The European Commission has set up a Reach working group on nanomaterials to provide clearer guidance on identification of substances like CNTs. But publication of its report may be delayed as long as 2012. 

Furthermore, under the present Reach rules, nanomaterials like CNTs may not be registered with safety data until 2018 or possibly not even be registered at all because they do not exceed the Reach registration threshold of 1 tonne or more of annual output or imports. 

The Commission is now making it clear that this threshold will not necessarily allow companies to avoid providing safety data on nanomaterials under Reach or related legislation. 

Speaking at a recent nanotechnologies conference hosted by Transatlantic Consumer Dialogue (TACD), Henrik Laursen, chemicals policy officer at the Commission’s environment directorate, said that safety information on nanomaterials - whatever their tonnage - will still have to be assessed under the Classification and Labelling process for chemicals. This is being carried out in parallel with Reach by the ECHA. 

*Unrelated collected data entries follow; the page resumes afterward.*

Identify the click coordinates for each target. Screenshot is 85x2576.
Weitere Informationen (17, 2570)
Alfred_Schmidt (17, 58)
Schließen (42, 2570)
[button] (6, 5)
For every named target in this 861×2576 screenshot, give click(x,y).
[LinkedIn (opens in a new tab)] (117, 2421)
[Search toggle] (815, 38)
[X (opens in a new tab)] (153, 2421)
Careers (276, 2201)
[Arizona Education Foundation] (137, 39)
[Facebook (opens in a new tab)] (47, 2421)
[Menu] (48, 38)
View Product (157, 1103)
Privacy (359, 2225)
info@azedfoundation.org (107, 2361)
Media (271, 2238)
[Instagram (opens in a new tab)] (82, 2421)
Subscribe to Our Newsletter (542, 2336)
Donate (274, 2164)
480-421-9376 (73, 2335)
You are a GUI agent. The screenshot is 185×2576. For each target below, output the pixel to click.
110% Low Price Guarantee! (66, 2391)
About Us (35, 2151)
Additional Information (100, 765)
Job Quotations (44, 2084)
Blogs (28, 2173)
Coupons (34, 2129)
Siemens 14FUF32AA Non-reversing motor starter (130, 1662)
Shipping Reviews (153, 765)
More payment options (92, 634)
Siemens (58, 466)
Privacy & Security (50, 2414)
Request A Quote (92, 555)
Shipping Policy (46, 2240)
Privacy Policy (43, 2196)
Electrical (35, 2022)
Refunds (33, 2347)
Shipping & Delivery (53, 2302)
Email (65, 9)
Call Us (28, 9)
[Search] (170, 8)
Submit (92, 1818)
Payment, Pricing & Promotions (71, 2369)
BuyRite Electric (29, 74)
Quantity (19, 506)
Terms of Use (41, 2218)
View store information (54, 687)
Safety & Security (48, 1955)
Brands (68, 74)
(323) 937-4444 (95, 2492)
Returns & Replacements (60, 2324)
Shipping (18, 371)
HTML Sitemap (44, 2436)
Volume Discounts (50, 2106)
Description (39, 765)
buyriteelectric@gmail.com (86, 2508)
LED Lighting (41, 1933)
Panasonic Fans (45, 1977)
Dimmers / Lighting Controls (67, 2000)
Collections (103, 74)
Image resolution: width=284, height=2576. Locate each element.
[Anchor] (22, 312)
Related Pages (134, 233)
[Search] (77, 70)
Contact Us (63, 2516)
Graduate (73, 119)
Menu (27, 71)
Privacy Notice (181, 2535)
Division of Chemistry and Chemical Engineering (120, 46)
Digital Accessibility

Classification and labelling safety data on nanomaterials may have to be supplied to the ECHA as early as January next year, Mr Laursen said. The information would then have to be included in Safety Data Sheets (SDS) for dissemination to all downstream users of the material.  

Any nanomaterial whose safety data categorises it as a substance of very high concern (SVHC) would have to be authorised and possibly be restricted under Reach no matter what volume is used, Mr Lausen warned.  

’Safety has to be ensured for the substance in whatever size and form and for manufacturing and all identified uses,’ said Mr Laursen. 

Nonetheless nanomaterial producers point out the difficulty of providing safety data when there are still no agreed methodologies for conducting tests on nano substances. 

’The authorities have not yet come up with a reasonable set of test protocols for CNTs,’ says Des McGrathan, HSE manager at Thomas Swan & Co., a UK-based CNT producer involved in setting up a separate SIEF for carbon nanotubes. ’As a result, no-one yet has any data which can claim to be representative of the hazards associated with CNTs.’